┌──

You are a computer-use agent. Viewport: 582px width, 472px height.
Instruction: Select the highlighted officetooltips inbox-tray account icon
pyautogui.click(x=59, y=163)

└──
┌──

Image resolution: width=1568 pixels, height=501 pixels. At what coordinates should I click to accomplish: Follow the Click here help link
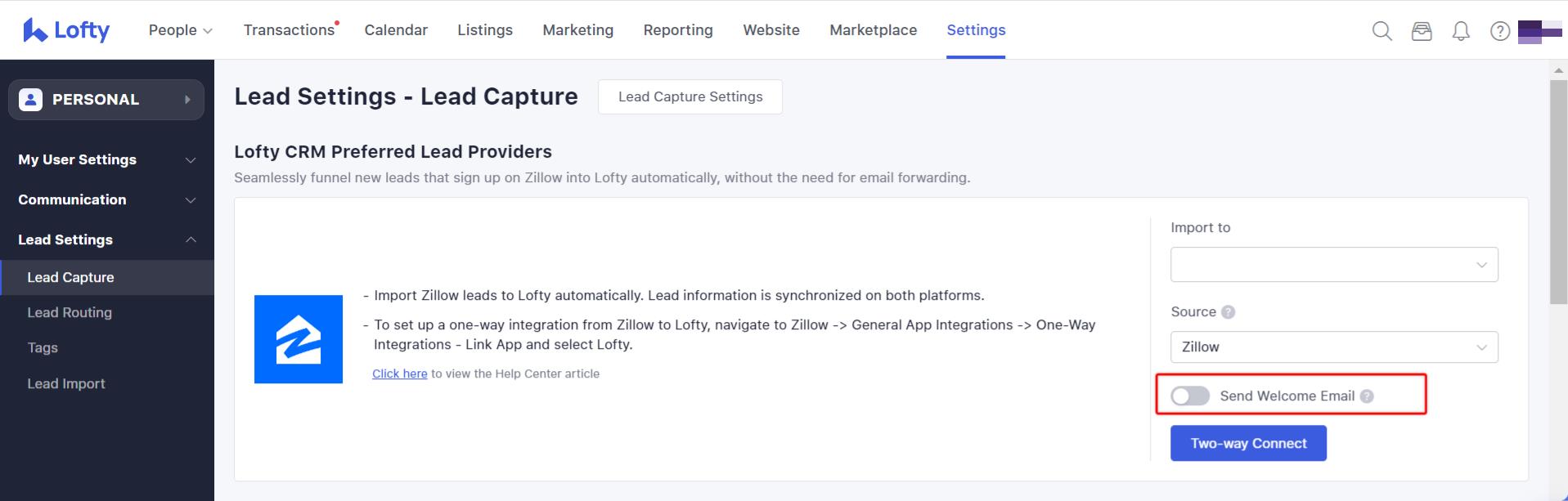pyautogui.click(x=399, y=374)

└──

Do this:
Please revise the stretch of material from the line containing "Image resolution: width=1568" through the line containing "pyautogui.click(x=399, y=374)", swapping "coordinates" for "screen position" and leaving everything else unchanged. Leave the pictures out of your answer.

Reply to the exercise:
Image resolution: width=1568 pixels, height=501 pixels. At what screen position should I click to accomplish: Follow the Click here help link
pyautogui.click(x=399, y=374)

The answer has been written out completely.